In this chapter of my life I feel a deep sense of belonging that is maybe somewhat ironically coupled with a sense of isolation. I feel oddly in tune with the universe, like our energy levels match and I can trust in the uncertainty of the path I’m on right now. Oddly enough, I am comforted by the uncertainty, at least as I’m writing this. It’s fluid and flexible and full of possibilities which very much feels like home. Moving weeded out some of the excess in my life and I feel lighter for it. I think it’s made more room for me to grow. I have entered into a bit of a reclusive existence, not in any extreme way, but enough to truly value the people I allow into my life on a regular basis with enough space leftover to probably over contemplate my own existence. What a time to be alive!

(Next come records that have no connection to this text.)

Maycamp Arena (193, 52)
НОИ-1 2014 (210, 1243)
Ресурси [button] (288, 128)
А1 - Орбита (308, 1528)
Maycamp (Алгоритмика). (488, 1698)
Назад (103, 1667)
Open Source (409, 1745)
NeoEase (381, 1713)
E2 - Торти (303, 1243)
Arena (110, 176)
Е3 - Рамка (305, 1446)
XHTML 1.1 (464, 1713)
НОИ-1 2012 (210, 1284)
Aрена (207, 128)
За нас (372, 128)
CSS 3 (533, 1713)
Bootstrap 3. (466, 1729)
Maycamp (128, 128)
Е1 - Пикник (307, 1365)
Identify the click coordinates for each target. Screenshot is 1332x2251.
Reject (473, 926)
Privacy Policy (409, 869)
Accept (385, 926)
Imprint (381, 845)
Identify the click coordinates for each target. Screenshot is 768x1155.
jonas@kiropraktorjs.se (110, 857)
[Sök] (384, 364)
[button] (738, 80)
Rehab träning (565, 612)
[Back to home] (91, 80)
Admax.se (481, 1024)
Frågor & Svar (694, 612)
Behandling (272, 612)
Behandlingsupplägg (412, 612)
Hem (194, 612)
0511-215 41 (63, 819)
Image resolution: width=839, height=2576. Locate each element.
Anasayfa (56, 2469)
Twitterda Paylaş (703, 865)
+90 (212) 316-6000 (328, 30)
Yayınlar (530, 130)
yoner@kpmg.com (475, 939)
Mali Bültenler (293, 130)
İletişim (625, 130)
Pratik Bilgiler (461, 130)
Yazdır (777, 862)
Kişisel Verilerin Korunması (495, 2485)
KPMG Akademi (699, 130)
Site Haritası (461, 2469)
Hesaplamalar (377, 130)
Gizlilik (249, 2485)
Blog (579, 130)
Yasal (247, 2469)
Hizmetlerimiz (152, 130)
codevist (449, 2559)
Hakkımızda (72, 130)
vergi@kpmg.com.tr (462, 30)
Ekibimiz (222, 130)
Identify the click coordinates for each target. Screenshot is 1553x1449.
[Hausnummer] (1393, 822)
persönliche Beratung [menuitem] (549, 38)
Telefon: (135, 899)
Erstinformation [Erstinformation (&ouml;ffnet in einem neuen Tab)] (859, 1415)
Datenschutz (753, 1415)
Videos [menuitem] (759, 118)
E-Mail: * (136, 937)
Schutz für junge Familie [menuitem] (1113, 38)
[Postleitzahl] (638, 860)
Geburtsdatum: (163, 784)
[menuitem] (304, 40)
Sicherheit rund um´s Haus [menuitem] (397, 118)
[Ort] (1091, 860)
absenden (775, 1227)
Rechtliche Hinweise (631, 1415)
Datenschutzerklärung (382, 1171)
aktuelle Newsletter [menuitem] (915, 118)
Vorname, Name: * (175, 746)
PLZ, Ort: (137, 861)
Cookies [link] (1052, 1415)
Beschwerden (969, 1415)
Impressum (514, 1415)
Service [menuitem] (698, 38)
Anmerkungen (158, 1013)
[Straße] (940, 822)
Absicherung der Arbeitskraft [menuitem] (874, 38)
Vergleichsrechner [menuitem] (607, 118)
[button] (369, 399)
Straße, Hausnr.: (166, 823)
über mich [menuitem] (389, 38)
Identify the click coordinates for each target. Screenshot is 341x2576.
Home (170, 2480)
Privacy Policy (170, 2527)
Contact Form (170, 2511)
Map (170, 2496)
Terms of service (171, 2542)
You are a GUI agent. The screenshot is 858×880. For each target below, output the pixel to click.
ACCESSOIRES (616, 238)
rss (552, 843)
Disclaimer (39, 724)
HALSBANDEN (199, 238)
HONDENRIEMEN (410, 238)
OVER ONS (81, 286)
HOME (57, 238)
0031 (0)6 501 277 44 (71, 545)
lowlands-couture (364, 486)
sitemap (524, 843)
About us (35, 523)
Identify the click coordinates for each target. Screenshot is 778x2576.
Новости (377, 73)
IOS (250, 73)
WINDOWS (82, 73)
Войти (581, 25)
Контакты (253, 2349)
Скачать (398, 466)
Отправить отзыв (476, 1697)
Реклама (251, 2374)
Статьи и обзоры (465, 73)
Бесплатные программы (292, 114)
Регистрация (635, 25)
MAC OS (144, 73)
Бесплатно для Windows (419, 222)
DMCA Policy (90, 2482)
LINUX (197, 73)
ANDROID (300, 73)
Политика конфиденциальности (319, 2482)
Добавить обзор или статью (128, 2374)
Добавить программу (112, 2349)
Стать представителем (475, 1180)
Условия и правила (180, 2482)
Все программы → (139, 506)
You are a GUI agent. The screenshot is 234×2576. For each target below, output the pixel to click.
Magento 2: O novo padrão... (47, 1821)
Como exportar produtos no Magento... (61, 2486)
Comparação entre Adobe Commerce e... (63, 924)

I acknowledge and appreciate that my impact, especially at this moment, is fairly limited. And for the first time in my life that doesn’t make me feel sad or small or insignificant. I can create in relative obscurity, try new things without any real fear of failure and choose to learn whatever I want without the weight of anyone’s judgement because I must survive no one’s scrutiny but my own and who am I to judge? I suppose I’m staking a claim in this rented space of mine and carving out the world I want to live in. Mostly I’m just here to play. Join me.

 

The year of the unicorn

If you’re an observer of the blogosphere, you may have noticed a few weeks ago that it was pretty trendy for bloggers to choose their word of the year, something to base their intentions on. While I don’t consider myself a blogger anymore and this space has really turned into a personal catchall where I indulge my whims or neglect it for long periods of time, I appreciate any kind of wordplay, especially if it encourages substance.

So, for me? This is the year of re-schooling which I have fondly nicknamed the year of the unicorn because it’s more fun to say and there is magic in learning, especially learning for fun and mischief.

Why re-schooling?

Because there is so much I want to learn about still! Hopefully always. I never want to lose my curiosity. I want to investigate random shit for no reason other than I’m curious about it and want to know more. I was always a good student when I was in school and I’ve always been a solid employee, but I’m finding in my adult life that I am not great at showing up for myself and committing to personal goals and ambitions because I get tired and lazy and it’s easy to push off things I want to do because I’m not being held accountable by anyone but myself. But, no more wimpy excuses! I’m hoping that by learning new things and experimenting that I will keep growing and my journey will continue to be interesting. Plus, I don’t want to be a damn cog in someone else’s machine my whole life. I’ve got big ideas and an independent heart.

So! I’m sure this will evolve, but here’s a list of things I’d like to start with:

  • the science of baking
  • new recipes (I LOVE to play with food! and I already do this weekly, but I will continue to experiment)
  • clothing deconstruction and pattern making
  • the US mail system
  • how to use more power tools
  • Thoreau’s writings
  • Da Vinci’s inventions
  • existentialism
  • transcendentalism
  • traveling solo
  • poetry/creative writing
  • photography/videography

I may chronicle at least some of my adventures here as this space is sort of my own personal time capsule–open to the public, but not actively shared. If you’re reading, you’re welcome to join the adventure.